┌──
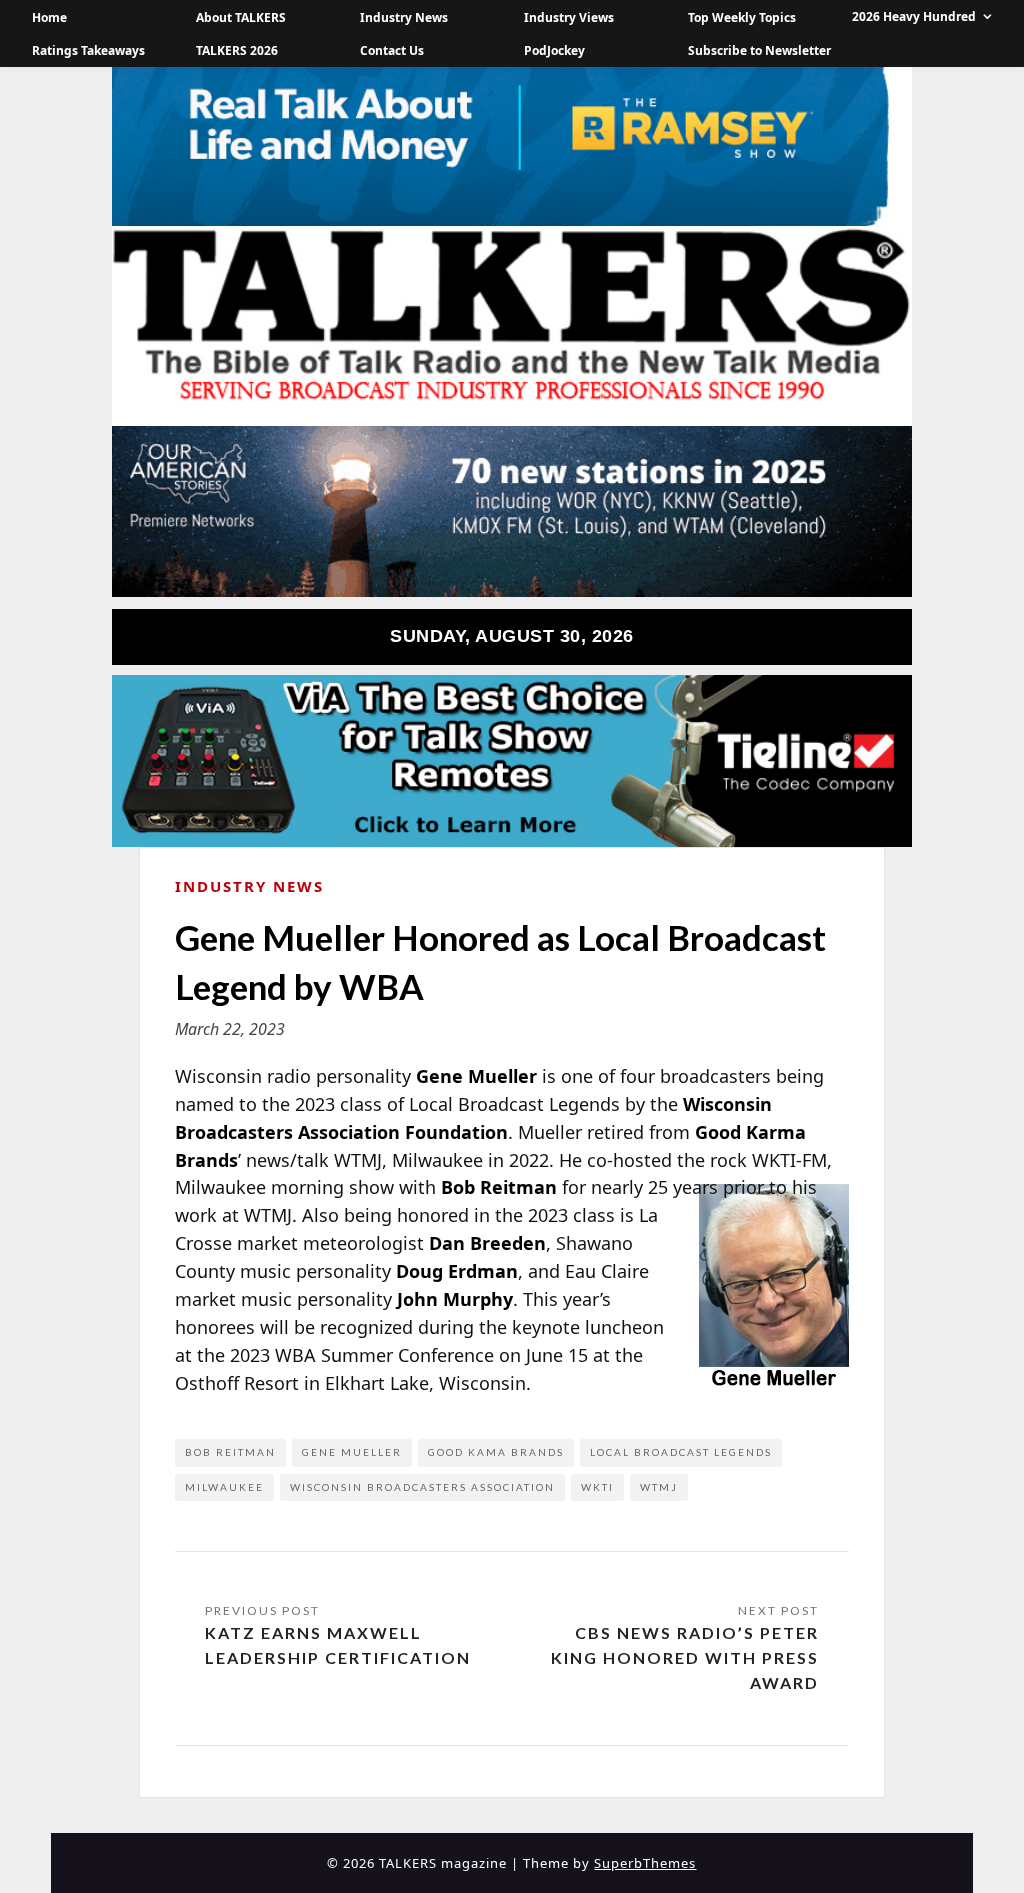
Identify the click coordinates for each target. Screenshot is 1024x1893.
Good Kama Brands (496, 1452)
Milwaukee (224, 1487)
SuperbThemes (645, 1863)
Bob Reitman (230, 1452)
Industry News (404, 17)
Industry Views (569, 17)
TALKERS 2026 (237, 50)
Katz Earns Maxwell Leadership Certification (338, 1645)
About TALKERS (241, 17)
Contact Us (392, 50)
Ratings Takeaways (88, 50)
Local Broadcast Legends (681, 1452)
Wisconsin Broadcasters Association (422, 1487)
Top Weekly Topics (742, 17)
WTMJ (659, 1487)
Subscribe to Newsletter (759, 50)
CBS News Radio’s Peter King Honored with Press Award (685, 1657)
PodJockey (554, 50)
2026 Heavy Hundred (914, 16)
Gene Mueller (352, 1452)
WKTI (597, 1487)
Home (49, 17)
└──
* _Work item_: With the first line being the one containing "Ratings Takeaways (88, 50)" and the last line the one containing "Gene Mueller (352, 1452)", transcribe exactly the lines above that fall in that range.

* _Response for this exercise_:
Ratings Takeaways (88, 50)
Local Broadcast Legends (681, 1452)
Wisconsin Broadcasters Association (422, 1487)
Top Weekly Topics (742, 17)
WTMJ (659, 1487)
Subscribe to Newsletter (759, 50)
CBS News Radio’s Peter King Honored with Press Award (685, 1657)
PodJockey (554, 50)
2026 Heavy Hundred (914, 16)
Gene Mueller (352, 1452)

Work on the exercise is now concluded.